### YOUR GOAL
Could you reproduce the material below exactly, from the line containing "纵天科技签约武汉求索为来汽车网站建设 (408, 1342)" through its last line, and leave out everything else?

### DATA RECORDS
-----

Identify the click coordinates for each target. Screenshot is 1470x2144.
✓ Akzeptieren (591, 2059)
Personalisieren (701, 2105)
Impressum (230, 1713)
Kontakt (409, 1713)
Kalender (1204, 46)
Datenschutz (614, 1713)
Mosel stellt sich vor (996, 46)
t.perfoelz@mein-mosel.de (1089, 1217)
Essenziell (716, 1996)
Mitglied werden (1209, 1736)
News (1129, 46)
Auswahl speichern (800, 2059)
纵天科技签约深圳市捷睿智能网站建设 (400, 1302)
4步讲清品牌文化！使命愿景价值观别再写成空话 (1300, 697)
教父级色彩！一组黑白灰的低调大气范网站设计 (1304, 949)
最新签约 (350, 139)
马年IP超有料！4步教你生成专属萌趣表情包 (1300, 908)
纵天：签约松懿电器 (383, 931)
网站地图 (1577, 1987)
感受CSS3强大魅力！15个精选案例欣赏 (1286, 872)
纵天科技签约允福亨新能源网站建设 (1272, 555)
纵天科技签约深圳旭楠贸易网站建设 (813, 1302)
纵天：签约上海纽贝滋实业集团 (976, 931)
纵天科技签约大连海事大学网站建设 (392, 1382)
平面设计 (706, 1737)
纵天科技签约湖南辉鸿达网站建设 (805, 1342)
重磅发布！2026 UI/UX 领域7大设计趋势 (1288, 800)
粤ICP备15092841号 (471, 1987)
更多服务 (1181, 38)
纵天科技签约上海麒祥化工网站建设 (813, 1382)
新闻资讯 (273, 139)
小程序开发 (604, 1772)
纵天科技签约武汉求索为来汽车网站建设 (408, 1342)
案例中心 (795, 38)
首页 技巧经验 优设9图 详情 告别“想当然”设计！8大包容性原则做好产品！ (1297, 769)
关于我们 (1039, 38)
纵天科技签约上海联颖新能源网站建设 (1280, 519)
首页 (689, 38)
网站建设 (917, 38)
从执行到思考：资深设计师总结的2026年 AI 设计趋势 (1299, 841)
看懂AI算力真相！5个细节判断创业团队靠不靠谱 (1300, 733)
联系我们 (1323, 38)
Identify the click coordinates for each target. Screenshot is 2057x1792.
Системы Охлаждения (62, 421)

-----

### SOLUTION
纵天科技签约武汉求索为来汽车网站建设 (408, 1342)
案例中心 (795, 38)
首页 技巧经验 优设9图 详情 告别“想当然”设计！8大包容性原则做好产品！ (1297, 769)
关于我们 (1039, 38)
纵天科技签约上海联颖新能源网站建设 (1280, 519)
首页 (689, 38)
网站建设 (917, 38)
从执行到思考：资深设计师总结的2026年 AI 设计趋势 (1299, 841)
看懂AI算力真相！5个细节判断创业团队靠不靠谱 (1300, 733)
联系我们 (1323, 38)
Identify the click coordinates for each target. Screenshot is 2057x1792.
Системы Охлаждения (62, 421)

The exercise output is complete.